Although I was the most recent arrival in Indonesia of all the people working on Pacific Union, I appeared to be the only one who had read in a book on the country that it is considered very bad form to sit on a table. Actors love sitting on tables for the same reason they love gripping the backs of chairs - it makes them look more relaxed on stage. I could not very well presume to instruct them - as a mere blow-in - on Indonesian politesse, so I just kept saying, "I think he's too agitated to sit down now" or, "I'll need you over here for the next bit." Also, the book did not elaborate or give a reason for this table-sitting ban, so I would have appeared a pretty sloppy and external director if I had raised the actual subject.

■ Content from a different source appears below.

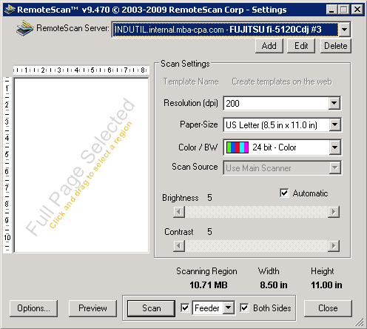Open the Feeder source dropdown
Screen dimensions: 367x329
tap(229, 308)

Came the day and came the hour and Tracy's polyglot cast came up trumps. They were terrific, in many ways the best possible people for this particular play - and no one sat on a table. Ramdansyah got a huge laugh from the Indonesian half of the audience for his perfectly timed "I'm not a waiter", and later as we all caroused on the Embassy terrace outside the Platypus Club he actually said to me, "You have written a fine play." I simpered a bit and thanked him, but he was not finished: "You are not, however, a director, and I suggest you do not direct again."

When an Australian play is produced in Asia there are all sorts of artistic and cultural collisions, but if it works, the author can lift a line from the soap operas and say, "You complete me."


Other plays by Alex Buzo to be presented in Asia include “Rooted” and “Macquarie” (both in China) and “The Front Room Boys” (Papua New Guinea and Sri Lanka).